Addressing Discontinuous Root-Finding for Subsequent Differentiability in Machine Learning, Inverse Problems, and Control
Daniel Johnson, Ronald Fedkiw

TL;DR
This paper addresses the challenge of discontinuities in root-finding problems, especially in collision scenarios, by complexifying the solution space and mollifying barriers to enable smooth differentiation for machine learning and control applications.
Contribution
It introduces a novel approach combining lifting and mollification to handle discontinuous derivatives in root-finding, improving differentiability in collision-related problems.
Findings
Derivative of collision time becomes infinite near barriers
Lifting complexifies the solution space for direct solutions
Mollification enables smooth, reliable numerical differentiation
Abstract
There are many physical processes that have inherent discontinuities in their mathematical formulations. This paper is motivated by the specific case of collisions between two rigid or deformable bodies and the intrinsic nature of that discontinuity.
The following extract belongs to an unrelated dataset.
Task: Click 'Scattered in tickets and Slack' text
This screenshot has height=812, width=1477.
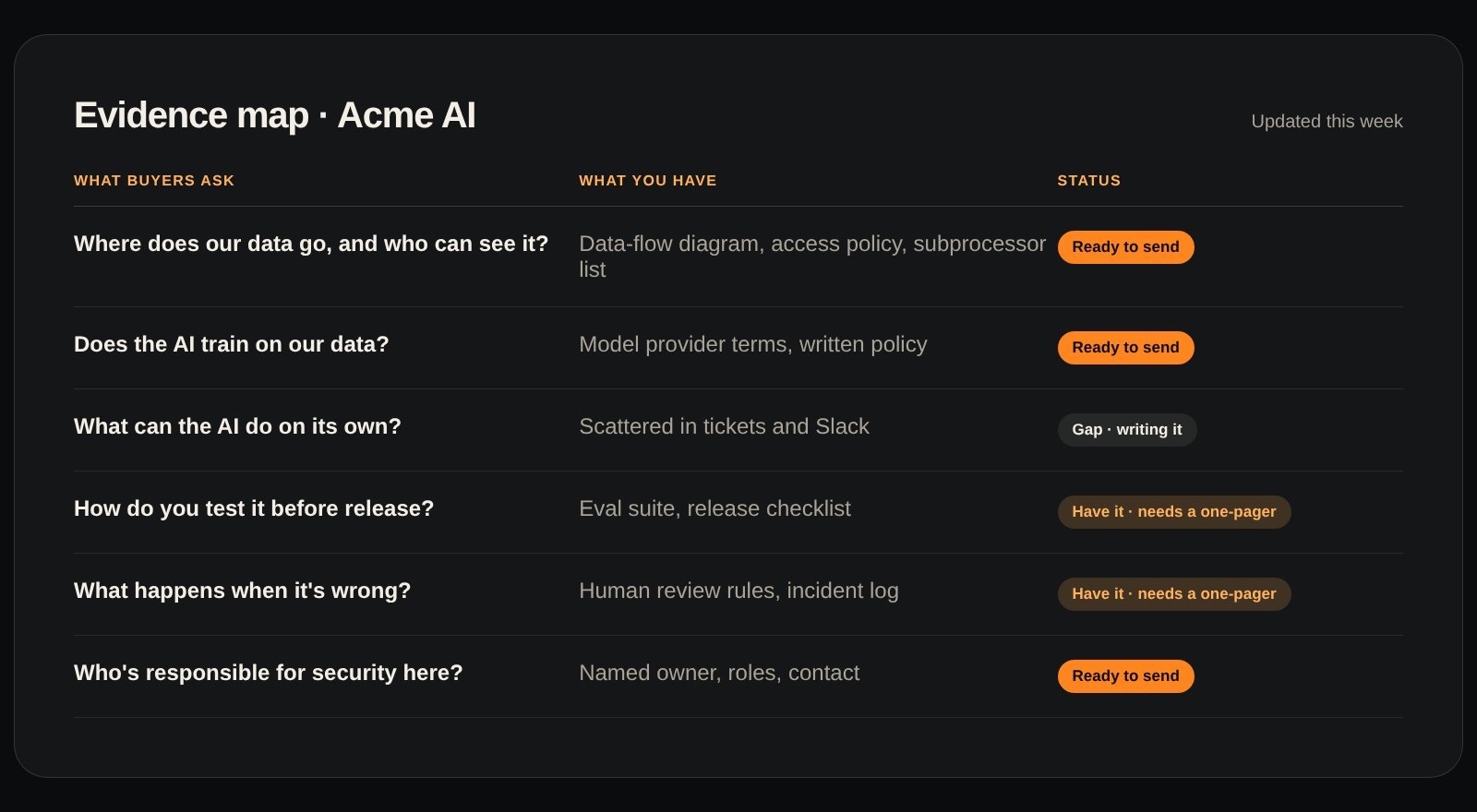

The impulse response to a collision is discontinuous with the lack of any response when no collision occurs, which causes difficulties for numerical approaches that require differentiability which are typical in machine learning, inverse problems, and control. We theoretically and numerically demonstrate that the derivative of the collision time with respect to the parameters becomes infinite as one approaches the barrier separating colliding from not colliding, and use lifting to complexify the solution space so that solutions on the other side of the barrier are directly attainable as precise values. Subsequently, we mollify the barrier…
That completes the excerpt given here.